Stadium in Dresden, Germany

The Heinz-Steyer-Stadion, in Dresden, Germany, is an association football, American football and athletics stadium currently used by the Dresdner SC and the Dresden Monarchs. It has a capacity of about 30,000 but is currently restricted to about 5,000 for football matches (although it had attendances of more than 50,000 people in the 1930s). It was also the first stadium of Dynamo Dresden.

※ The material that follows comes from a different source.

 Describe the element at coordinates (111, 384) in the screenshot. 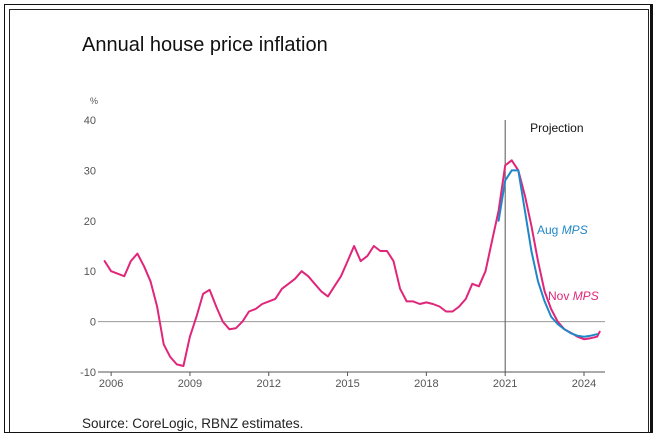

It was the venue for Dynamo's first Inter-Cities Fairs Cup match, against Rangers.

== Clubs that use the stadium ==
- Dresden Monarchs (American football), playing in the German Football League
- Dresdner SC (football and athletics)
- Dresden Cavaliers (American football) in FFL

== International Association football matches ==

| Date | Time (MET) | Team Home | Final score (Halftime score) | Team Guest | Variety | Spectators |
|---|---|---|---|---|---|---|
| 14 June 1953 | 13:00 | East Germany East Germany national football team | 0:0 (0:0) Goals scored: none - Television: Deutscher Fernsehfunk | Bulgaria Bulgaria national football team | Exhibition game - Referee: György Danko (HUN) | 55,000 |
| 1 May 1959 | 14:00 | East Germany East Germany national football team | 0:1 (0:1) Goals scored: Janos Göröcs (HUN) 59' - Television: Deutscher Fernsehfunk | Hungary Hungary national football team | Exhibition game - Referee: Leif Gulliksen (NOR) | 50,000 |
| 14 October 1962 | 16:00 | East Germany East Germany national football team | 3:2 (1:0) Goals scored: Günther Wirth (GDR) 6', Günter Schröter (GDR) 47', Emil Petru (ROU) 52', Emil Petru (ROU) 60', Rainer Nachtigall 62' - Television: Deutscher Fernsehfunk | Romania Romania national football team | Exhibition game - Referee: Mach (TCH) | 30,000 |
| 16 April 1969 | 16:00 | East Germany East Germany national football team | 2:1 (1:0) Goals scored: Wolfram Löwe (GDR) 31', Harold England (WAL) 57', Peter Rock (GDR) 89' - Television: Deutscher Fernsehfunk | Wales Wales national football team | 1970 FIFA World Cup qualification - Referee: Geluck (BEL) | 45.000 |

== International American football matches==
===National teams===
The 2015 edition of the European Junior Championship of American football had its "final four" round held at Heinz Steyer Stadion.

=== Club teams===
While the Dresden Monarchs usually move to the larger Rudolf Harbig Stadion for home games involving international opposition, they occasionally host foreign visitors in Heinz Steyer Stadion as well.